You are cooking that poor thing to death. I’m surprised that it has lasted for 4 years.
All good, all my data is backed up and I’m planning to buy a new one soon. I did swap the internal HD for an SSD recently and those are less susceptible to heat. In a worst case scenario I should be able to extract the SSD, put in at external cradle and suck the data off it.
As far as I’m aware Apple laptops are designed to run hotter than generic PC laptops. I can leave my hand on the case right by the power input for several minutes and it doesn’t burn me, so that temperature is somewhere deep inside the system.

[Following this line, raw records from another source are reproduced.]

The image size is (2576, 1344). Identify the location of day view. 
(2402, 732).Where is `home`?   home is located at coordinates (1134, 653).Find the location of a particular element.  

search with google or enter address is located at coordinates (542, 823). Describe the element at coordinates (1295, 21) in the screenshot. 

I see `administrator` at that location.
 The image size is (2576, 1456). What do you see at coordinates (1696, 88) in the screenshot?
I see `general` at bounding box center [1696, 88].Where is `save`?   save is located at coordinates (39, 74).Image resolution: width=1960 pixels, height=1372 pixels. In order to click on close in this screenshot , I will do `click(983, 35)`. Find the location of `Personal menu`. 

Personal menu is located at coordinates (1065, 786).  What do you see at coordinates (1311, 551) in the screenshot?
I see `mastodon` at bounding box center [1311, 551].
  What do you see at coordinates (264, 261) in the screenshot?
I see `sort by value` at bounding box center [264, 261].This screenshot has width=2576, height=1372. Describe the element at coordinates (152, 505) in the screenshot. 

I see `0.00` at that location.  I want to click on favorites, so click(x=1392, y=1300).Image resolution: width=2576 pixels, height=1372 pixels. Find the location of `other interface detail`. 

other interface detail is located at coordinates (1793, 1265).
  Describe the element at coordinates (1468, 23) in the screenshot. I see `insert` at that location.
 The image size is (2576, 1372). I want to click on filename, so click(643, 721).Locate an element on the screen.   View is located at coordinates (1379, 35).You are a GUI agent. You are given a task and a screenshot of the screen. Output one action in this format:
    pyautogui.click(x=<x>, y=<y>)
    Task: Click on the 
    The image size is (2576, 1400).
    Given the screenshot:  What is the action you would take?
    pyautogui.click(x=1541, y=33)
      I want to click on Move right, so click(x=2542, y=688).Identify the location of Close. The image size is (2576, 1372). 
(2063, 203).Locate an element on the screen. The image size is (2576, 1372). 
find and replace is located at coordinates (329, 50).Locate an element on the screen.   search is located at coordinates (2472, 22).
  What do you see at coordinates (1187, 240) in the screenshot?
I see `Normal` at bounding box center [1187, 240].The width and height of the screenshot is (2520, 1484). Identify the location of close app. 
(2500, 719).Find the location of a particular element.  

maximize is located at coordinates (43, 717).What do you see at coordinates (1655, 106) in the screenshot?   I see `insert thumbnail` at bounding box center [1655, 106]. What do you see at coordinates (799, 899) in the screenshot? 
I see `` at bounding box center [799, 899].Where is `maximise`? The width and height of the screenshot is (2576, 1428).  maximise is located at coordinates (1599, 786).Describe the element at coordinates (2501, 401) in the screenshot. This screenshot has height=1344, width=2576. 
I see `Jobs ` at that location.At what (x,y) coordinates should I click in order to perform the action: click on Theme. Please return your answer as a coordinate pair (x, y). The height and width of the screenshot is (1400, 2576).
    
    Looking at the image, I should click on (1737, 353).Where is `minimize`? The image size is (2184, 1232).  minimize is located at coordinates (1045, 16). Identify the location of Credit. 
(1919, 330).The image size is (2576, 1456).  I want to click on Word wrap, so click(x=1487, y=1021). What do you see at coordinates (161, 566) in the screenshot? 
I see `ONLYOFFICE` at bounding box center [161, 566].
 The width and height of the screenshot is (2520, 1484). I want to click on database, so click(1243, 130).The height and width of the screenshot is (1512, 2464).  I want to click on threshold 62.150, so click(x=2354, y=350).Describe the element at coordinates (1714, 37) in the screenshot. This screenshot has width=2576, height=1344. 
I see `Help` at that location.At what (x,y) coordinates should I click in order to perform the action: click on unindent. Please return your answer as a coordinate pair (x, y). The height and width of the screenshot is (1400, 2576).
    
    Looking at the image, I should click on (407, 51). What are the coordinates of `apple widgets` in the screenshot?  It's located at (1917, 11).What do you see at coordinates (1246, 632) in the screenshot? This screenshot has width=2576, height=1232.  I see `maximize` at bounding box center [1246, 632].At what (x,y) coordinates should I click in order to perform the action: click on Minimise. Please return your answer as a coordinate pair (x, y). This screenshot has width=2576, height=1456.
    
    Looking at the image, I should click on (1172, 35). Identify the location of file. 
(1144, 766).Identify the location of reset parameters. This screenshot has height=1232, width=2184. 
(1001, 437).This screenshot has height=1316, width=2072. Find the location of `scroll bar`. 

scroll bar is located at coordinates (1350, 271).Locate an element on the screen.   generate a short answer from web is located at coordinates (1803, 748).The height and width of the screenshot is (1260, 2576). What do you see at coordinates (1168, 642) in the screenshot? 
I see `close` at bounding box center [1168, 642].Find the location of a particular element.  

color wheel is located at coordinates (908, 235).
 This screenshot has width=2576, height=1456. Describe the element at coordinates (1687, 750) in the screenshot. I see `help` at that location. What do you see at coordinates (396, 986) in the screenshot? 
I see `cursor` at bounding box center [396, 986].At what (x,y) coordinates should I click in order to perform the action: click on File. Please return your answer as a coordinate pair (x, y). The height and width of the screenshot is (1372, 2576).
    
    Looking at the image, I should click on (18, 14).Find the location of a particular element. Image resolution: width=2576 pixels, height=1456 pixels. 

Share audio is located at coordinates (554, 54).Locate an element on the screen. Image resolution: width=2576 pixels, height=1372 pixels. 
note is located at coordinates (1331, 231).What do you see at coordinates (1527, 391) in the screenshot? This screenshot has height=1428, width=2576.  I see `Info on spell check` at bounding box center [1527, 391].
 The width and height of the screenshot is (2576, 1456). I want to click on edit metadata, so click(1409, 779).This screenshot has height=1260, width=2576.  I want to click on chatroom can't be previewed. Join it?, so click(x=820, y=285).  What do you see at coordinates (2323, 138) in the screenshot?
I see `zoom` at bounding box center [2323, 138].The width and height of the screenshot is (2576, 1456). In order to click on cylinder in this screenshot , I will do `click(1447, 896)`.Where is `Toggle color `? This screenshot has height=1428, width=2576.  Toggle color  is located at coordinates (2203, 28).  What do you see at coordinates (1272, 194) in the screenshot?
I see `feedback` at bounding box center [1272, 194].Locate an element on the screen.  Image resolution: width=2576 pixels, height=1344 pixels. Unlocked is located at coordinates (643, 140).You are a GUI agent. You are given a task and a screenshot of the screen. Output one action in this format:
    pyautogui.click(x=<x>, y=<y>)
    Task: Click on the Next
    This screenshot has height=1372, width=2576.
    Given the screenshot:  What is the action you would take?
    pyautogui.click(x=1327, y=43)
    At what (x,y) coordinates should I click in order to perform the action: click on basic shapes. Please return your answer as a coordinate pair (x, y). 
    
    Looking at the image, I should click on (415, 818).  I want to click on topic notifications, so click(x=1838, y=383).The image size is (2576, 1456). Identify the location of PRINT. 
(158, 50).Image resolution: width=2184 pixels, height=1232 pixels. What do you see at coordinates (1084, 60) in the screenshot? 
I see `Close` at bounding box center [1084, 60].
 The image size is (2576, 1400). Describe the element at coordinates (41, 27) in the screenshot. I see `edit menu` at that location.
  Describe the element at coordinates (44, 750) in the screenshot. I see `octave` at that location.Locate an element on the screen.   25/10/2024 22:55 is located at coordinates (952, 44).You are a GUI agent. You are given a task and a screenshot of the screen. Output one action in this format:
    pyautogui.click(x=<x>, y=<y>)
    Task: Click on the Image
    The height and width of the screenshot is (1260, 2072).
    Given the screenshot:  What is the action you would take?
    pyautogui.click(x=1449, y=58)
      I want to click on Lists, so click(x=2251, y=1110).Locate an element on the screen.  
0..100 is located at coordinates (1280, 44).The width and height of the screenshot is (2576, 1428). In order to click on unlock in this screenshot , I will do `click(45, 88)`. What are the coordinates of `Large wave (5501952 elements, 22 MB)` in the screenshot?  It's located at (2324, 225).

It’s just in the options button. But you can only go to 2x speed. It would probably be better for you to speed it up yourself if you wish to demonstrate it to people. Re-rendering video will a blink of an eye compared to what you did.
Heck, I’m not sure you couldn’t just increase the framerate and upload it to YouTube. It’s going to re-render your video anyways.I know it drops 60fps to 30fps for most resolutions.